Шрифт:
Интервал:
Закладка:
Если на воле подчинение человека мифу происходило неосознанно, исподволь, то на просторах ГУЛАГа теория вполне органично становилась жизнью. Витька Щеглов однажды произносит примечательную фразу: «А знаешь ли, читатель ‹…› что все великие философские концепции создавались как результат внутреннего озарения, а не под влиянием повседневного опыта и жалкого житейского быта». Безбытное существование, отсутствие жизненных перспектив, постоянная угроза бессмысленной гибели – все это обрекало узников-интеллектуалов на непрерывные отвлеченные раздумья и споры. Лагерь у Федорова – своеобразная новая философская Академия, сильно напоминающая туберкулезный санаторий «Берггоф» – обиталище героев «Волшебной горы» Томаса Манна. Совсем как у немецкого классика, в лагерной эпопее Федорова конструированием самых фантасмагорических гипотез и теорий занимаются даже те пленники замкнутого мирка на грани жизни и смерти, кто на воле и не помышлял о столь напряженной мыслительной работе.

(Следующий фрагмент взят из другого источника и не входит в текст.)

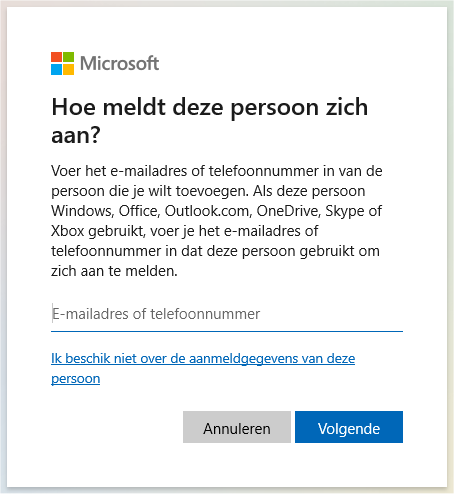
Task: Click the heading 'Hoe meldt deze persoon zich aan?'
Action: tap(209, 121)
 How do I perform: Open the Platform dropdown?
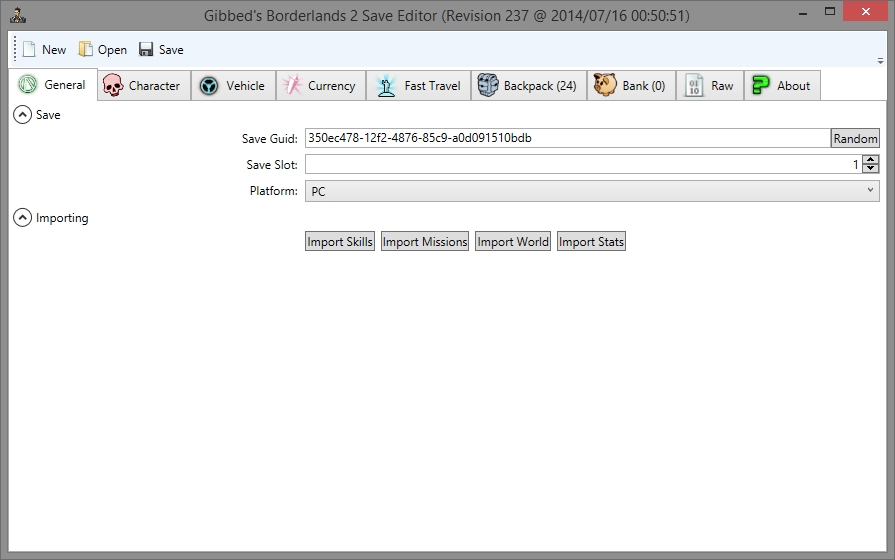tap(592, 191)
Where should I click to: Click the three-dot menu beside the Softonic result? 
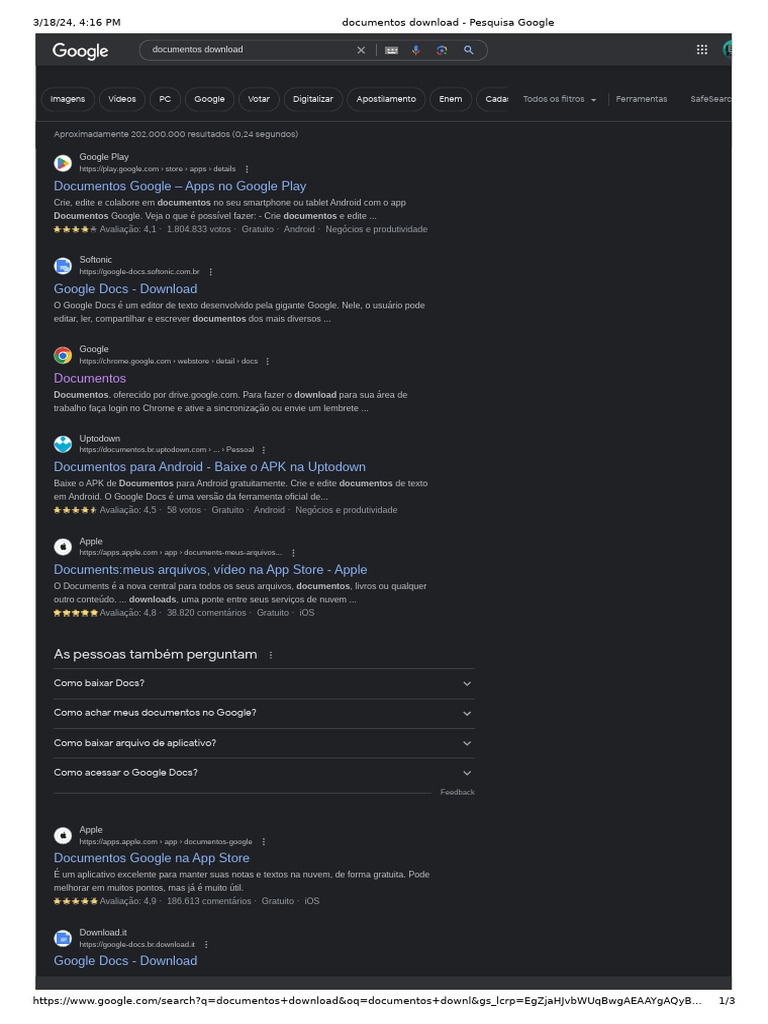(211, 272)
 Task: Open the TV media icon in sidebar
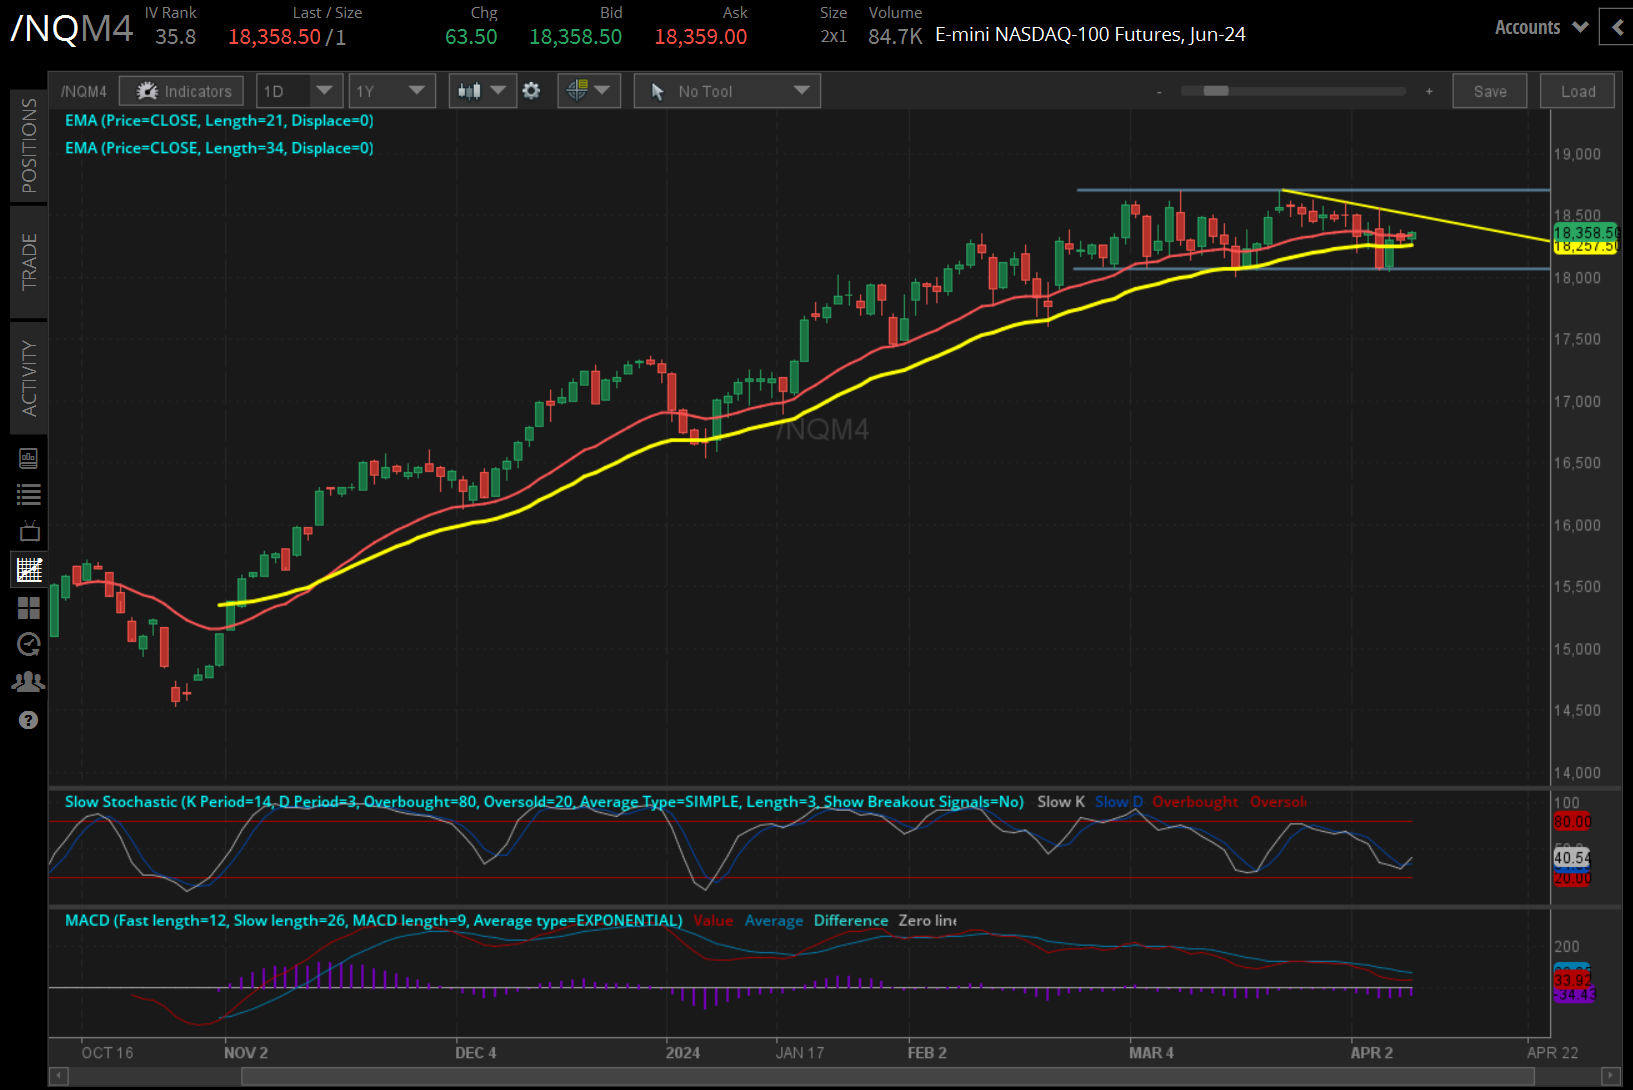point(28,531)
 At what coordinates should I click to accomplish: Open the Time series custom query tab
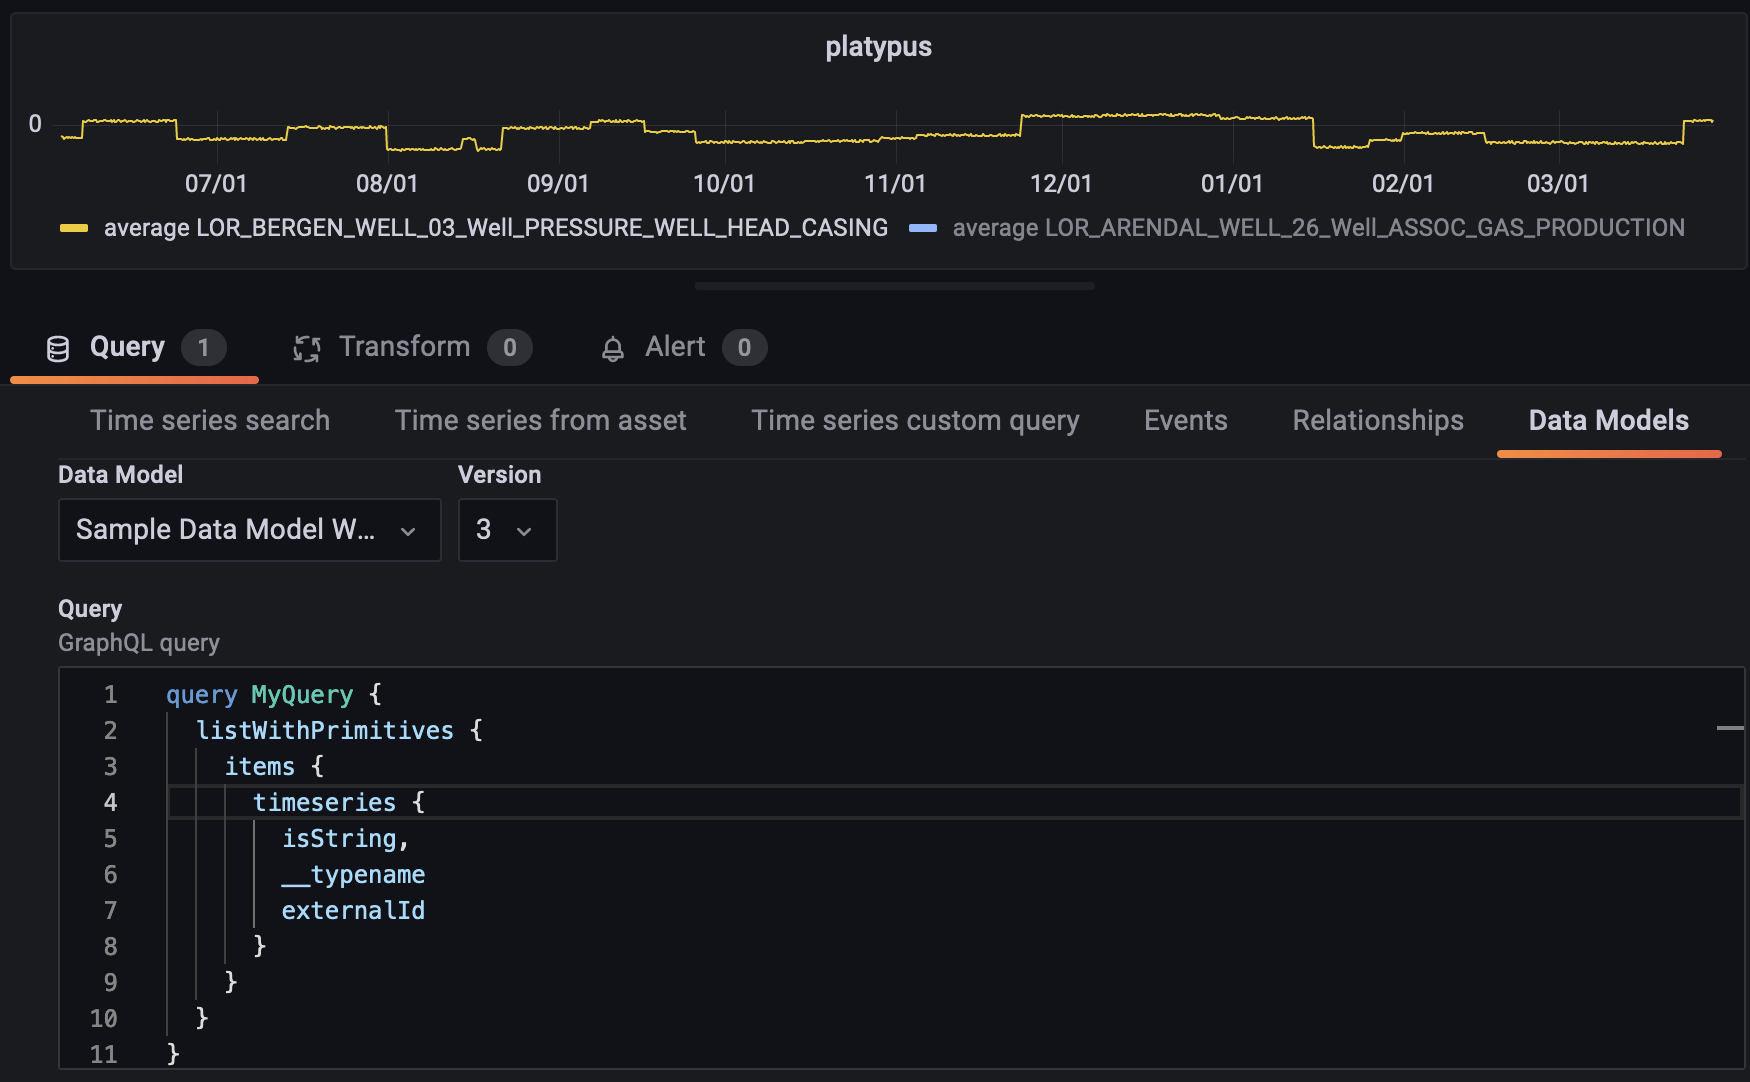pyautogui.click(x=915, y=420)
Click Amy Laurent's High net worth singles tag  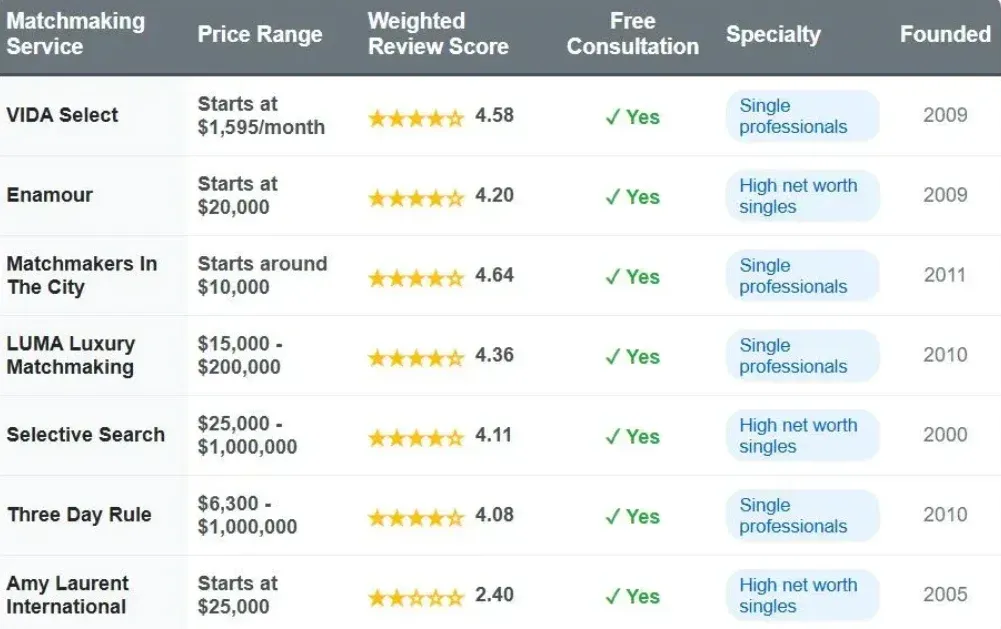(x=801, y=596)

Что же тогда говорить о юных интеллектуалах из московского университета! Один из них, пылкий Саша Краснов, и в бараке не расстается с объемистым томом «Науки логики» («Гегель мне требуется как кислород»). Именно Краснову приходит в голову, что лагерь – не отклонение от нормы человеческого существования, а наоборот – приближение к ней, поскольку он «рентабелен, самоокупаем, экономически прибылен». Чуть позже Сашу осеняет идея еще более радикальная: сама планировка ОЛПа точь-в-точь заимствована из Томаса Мора, лагерь – не что иное, как воплощение в жизнь моровской Утопии. «Коммунизм, – восклицает Краснов, – это не реки с кисельными берегами, текущими млеком и медом, а жестокое, насильственное, принудительное равенство. ‹…› Нигде и никогда так полно и глобально не проступали обетованные, истинные черты социализма, как в ИТЛ». Не в силах остановиться, захваченный собственными прозрениями Саша выводит умопомрачительные законы бытия: «триединство социализма» слагают «равенство, справедливость, насилие», человечество же ждет в будущем «тысячелетнее царство лагеря».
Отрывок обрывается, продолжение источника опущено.